→ **Work to be completed**
Make an exact copy of the entries, taking out every picture.
══ Records shown ══
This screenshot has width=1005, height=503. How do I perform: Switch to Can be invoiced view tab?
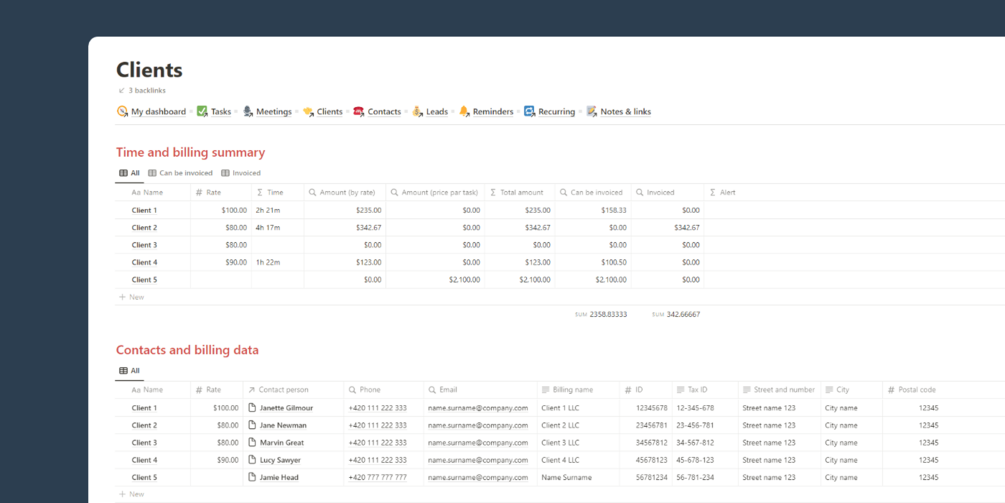pyautogui.click(x=180, y=173)

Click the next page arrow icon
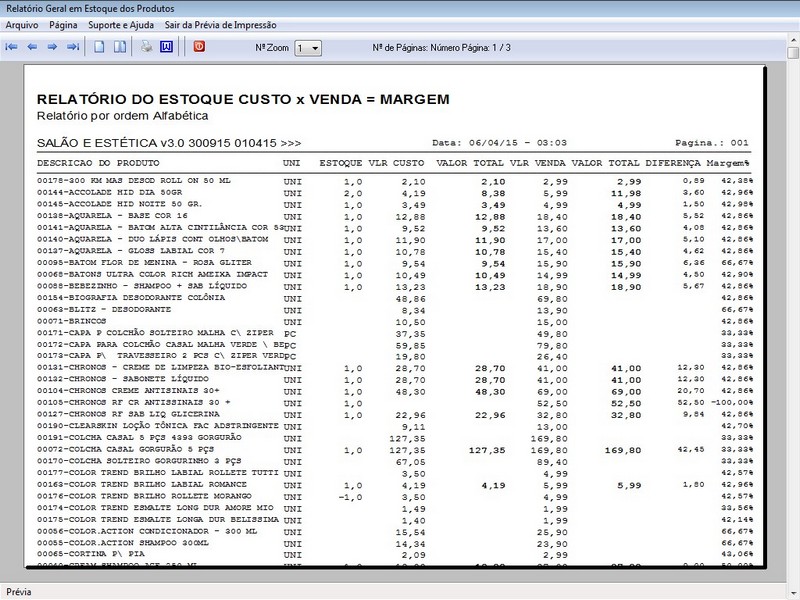[52, 47]
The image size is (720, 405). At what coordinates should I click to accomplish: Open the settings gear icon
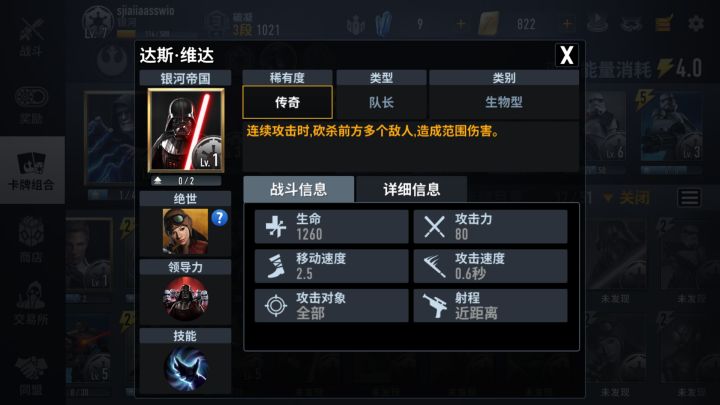point(696,22)
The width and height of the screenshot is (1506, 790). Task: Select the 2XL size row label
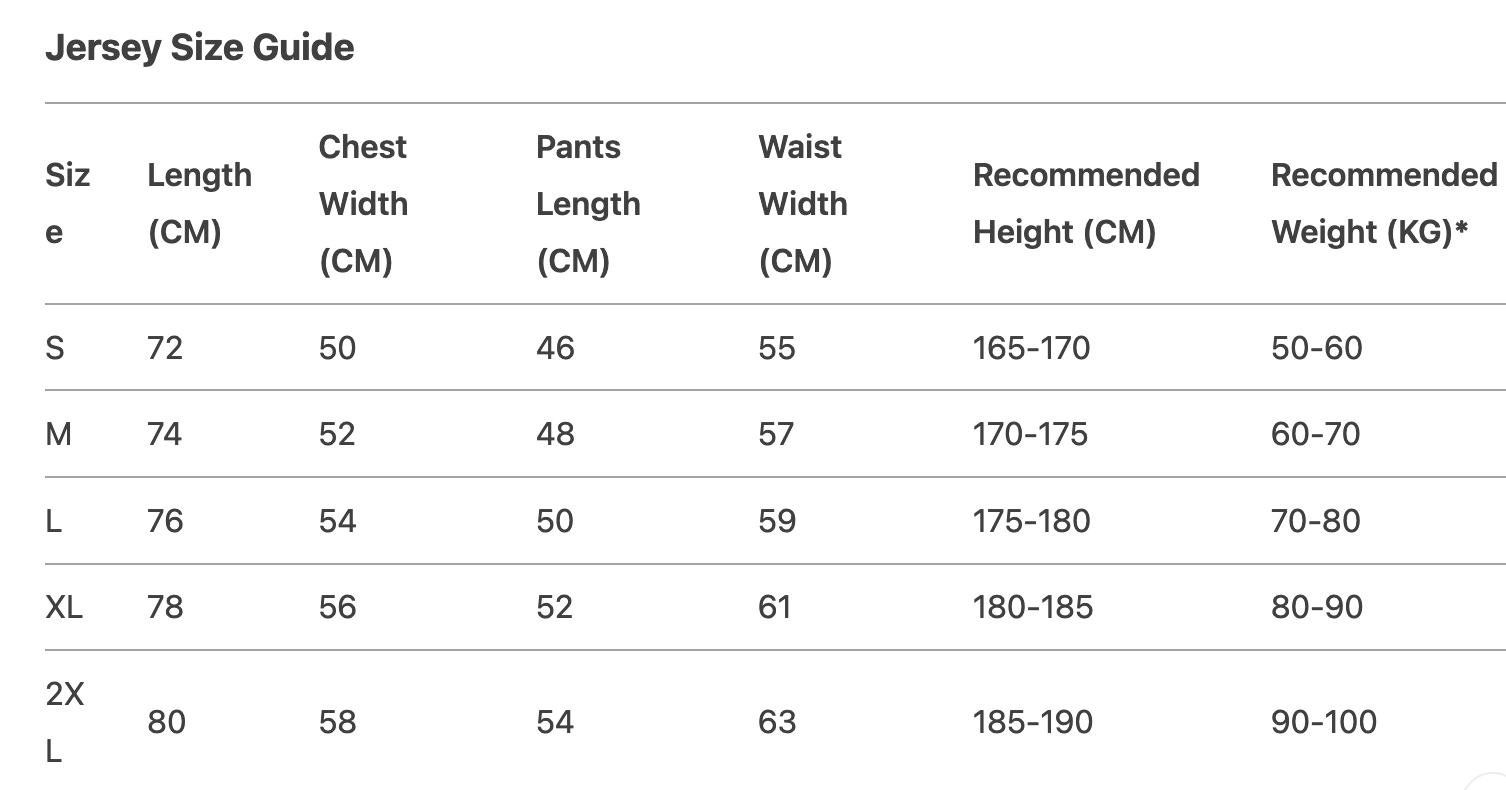point(64,722)
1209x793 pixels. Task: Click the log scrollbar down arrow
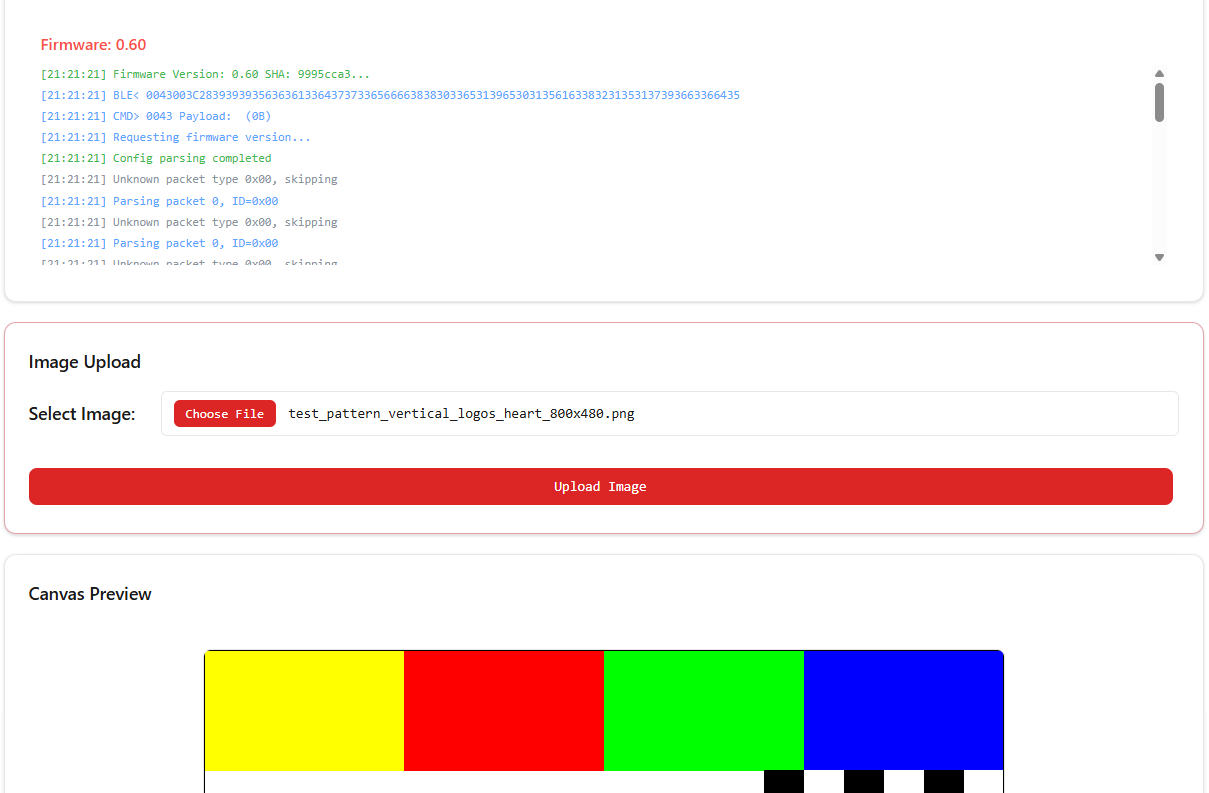(1159, 257)
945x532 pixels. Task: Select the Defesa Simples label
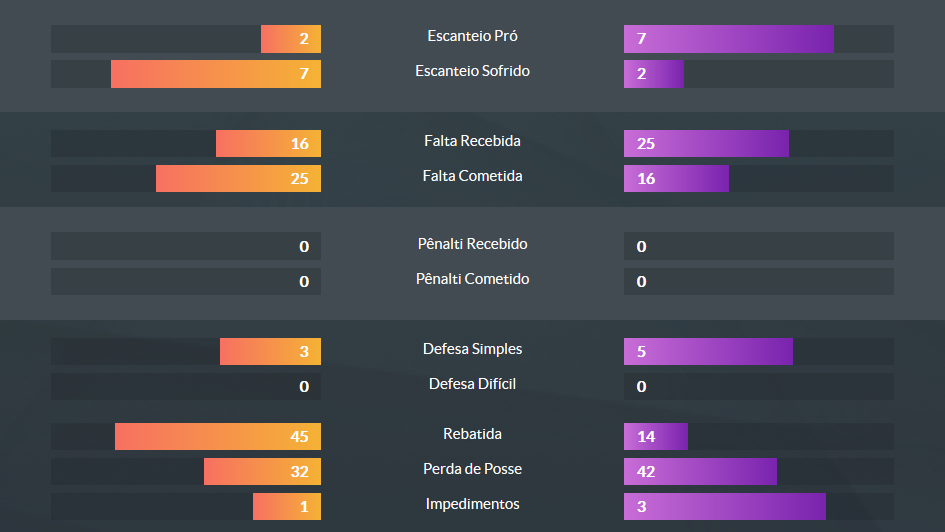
═══
→ **Solution**
This screenshot has width=1005, height=503. How do I perform: Switch to Can be invoiced view tab?
pyautogui.click(x=180, y=173)

Click the next page arrow icon
[52, 47]
The image size is (720, 405). At what coordinates should I click to accomplish: Open the settings gear icon
point(696,22)
The width and height of the screenshot is (1506, 790). Task: Select the 2XL size row label
point(64,722)
1209x793 pixels. Task: Click the log scrollbar down arrow
(1159, 257)
945x532 pixels. Task: Select the Defesa Simples label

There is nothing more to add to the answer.